I tried to be proper, when proper did not buy me
cash prize on offer, no I didn't scoff at 

the arson, 

I called it, for my skin started to burn
as I stretched it too thin, and my dimples
lost their charm, 

and I sat, in front of the mirror, trying to bring back lost zeal
today is another hour, the anniversary of smug appeal 

from time to time, I focused on the cupid's bow that protruded
to disappoint natural selection, a primordial soup of self-loathing 

in it withered some lowlifes like me
within all of the dirt, hurts to be the only one in green 

vessels that grasslands summon crickets to fill a room
I am those, I don't speak, only hold my sore smile taut 

the cheeks swell, pulsate and drop, to let my hubris heal 
until I remind myself of nose pickings of a child who has learnt to dig 

what is unearthed remains soiled at the corners of my lips,
in another year, I'll welcome vices before my sad smirk lifts.
Lost pages bring out my shadow self


It's daytime and only one
 	alley is paved with books 
It's two o' clock in my mind
 	to be precise and proper
and the letters on the walls are
            stolen from the inscription of
book thieves; I found a blessed
	figure infusing academia into
streets; I bought from him
	some books and forgeries,
limited editions of lies about 
	the modes of living -- we 
mingled into one silhouette
	and the vapor wrung out
of us and diffused, I may've fazed the
	philosophers in the modern
marketplace, but I forget where reading
           led me that day, I know sudden
dips in understanding are possible
            when the collector clings to
the spineless - almost soft-
            spoken - array of thoughts in
written form.
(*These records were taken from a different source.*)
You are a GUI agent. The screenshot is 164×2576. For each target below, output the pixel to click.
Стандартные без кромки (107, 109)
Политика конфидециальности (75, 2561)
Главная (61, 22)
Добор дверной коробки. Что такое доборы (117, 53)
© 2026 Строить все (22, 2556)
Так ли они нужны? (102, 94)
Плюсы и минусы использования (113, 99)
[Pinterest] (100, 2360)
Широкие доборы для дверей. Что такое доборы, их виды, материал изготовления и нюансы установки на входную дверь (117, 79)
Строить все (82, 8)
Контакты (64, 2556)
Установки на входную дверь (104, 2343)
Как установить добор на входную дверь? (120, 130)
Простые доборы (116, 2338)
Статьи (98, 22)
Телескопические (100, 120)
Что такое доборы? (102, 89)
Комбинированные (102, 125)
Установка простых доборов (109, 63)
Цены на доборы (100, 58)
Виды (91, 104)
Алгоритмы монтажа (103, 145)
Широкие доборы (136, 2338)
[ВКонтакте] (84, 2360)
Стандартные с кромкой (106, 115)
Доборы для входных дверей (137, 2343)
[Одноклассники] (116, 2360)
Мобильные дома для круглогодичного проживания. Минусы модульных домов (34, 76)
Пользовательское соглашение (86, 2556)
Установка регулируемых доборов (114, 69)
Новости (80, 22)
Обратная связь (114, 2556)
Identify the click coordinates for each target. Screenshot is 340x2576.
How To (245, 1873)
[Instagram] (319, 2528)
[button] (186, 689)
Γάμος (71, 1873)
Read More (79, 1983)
And when the 
            light veers clear from the window
in my reading room, it's 2 pm,
            almost always, and the rest of 
  the day is spent in the arm of
             my shadow: the dark font that
  lifts off of the streets when I
              publish my footsteps to buy two
 dozen eggs and slander lost pages
              that passed by.

*****

Protiti Rasnaha Kamal is a Bangladeshi poet. She has a BA in Neuroscience from Mount Holyoke College, MA, USA.